As part of the notification, employers must also make their employees aware of the limits to their ordinary hours that they might be required to work during a given pay period without being entitled to additional wages (beyond their annualised salary). Hours worked in excess of those limits would trigger a penalty rate or overtime pay.

Overtime pay: Employees who work in excess of the hourly limits set out in their annualised salary arrangement (in a given pay period) must be paid wages in addition to their salary, either as overtime or penalty rates. Be aware: this payment may affect the mechanism in the annualised salary arrangement that offsets additional pay entitlements.

Annual reconciliation: Every 12 months, or when the employment is terminated, employers must complete a reconciliation of their employees’ annualised salary arrangements. The reconciliation is a comparison of the annual salary paid to an employee with the amount that would have been paid to them under their modern award for the same period of work. If a shortfall is found, employees must be paid that amount within 14 days.
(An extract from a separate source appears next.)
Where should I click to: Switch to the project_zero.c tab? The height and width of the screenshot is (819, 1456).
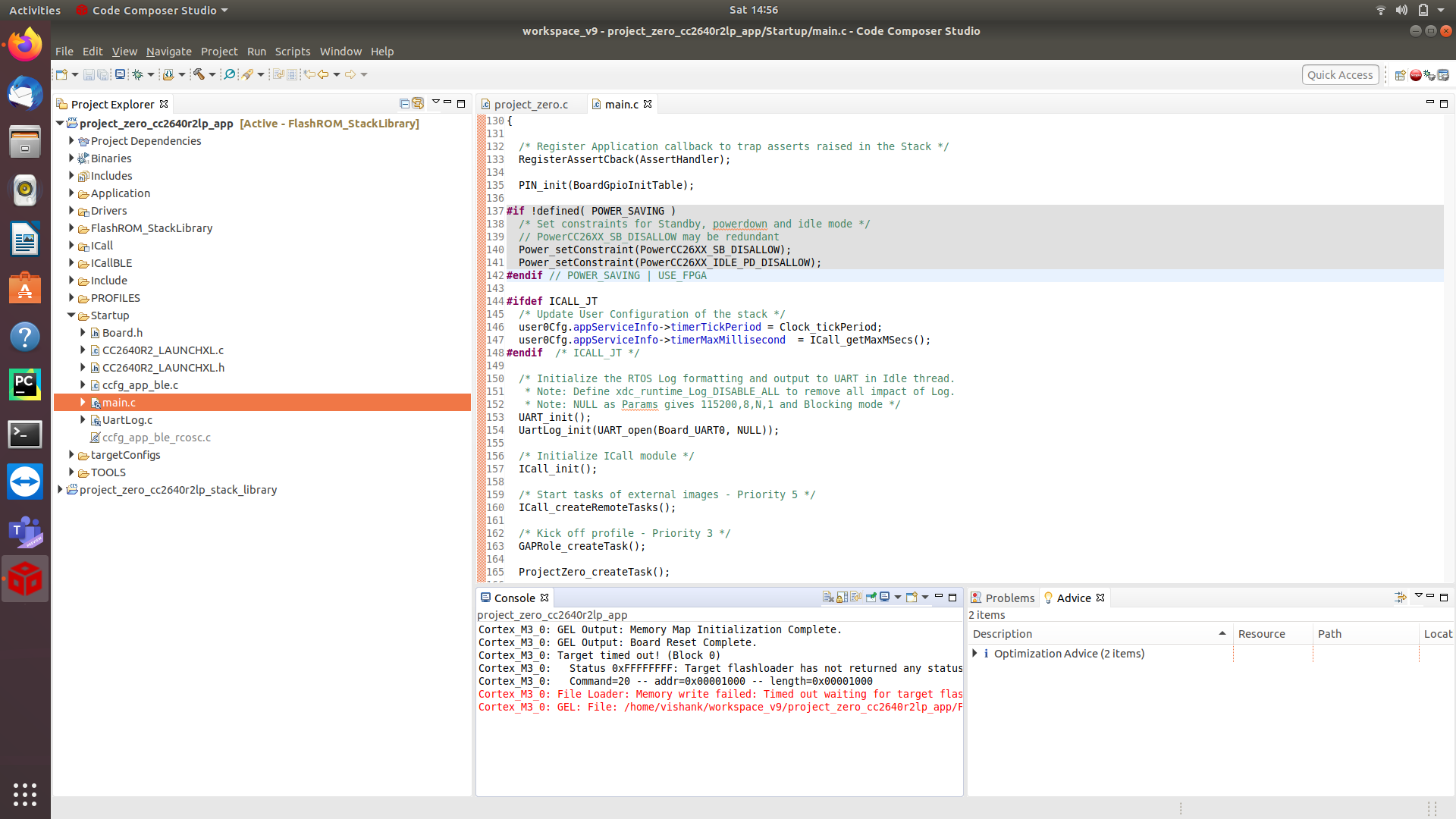point(530,105)
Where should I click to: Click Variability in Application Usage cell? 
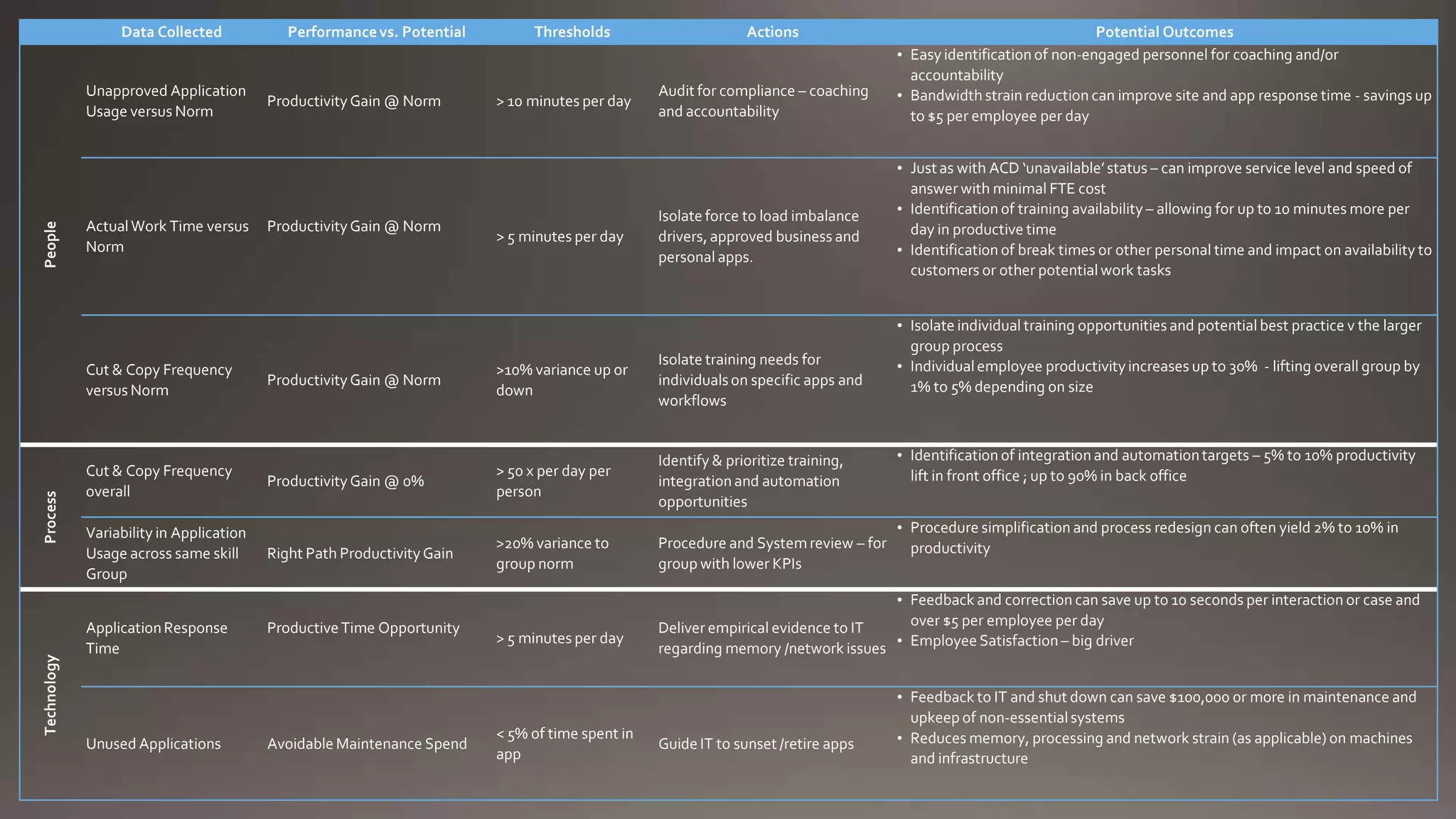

Employers are also required to log their annualised salary employees’ start and finish times, and unpaid breaks.

What should employers do now?

The annualised salary clauses will be in effect from 1 March 2020 so employers should use that time to ensure their payroll has adjusted to the new obligations. That will involve examining the details of the annualised salary arrangements paid to employees via a modern award, and taking into account the effects of the clauses on contracts entered into prior to 1 March 2020.

Employers should also ensure that they have the infrastructure in place to comply with the new record-keeping and overtime requirements: in other words, logging start and finish times and break periods, and managing remuneration for overtime pay.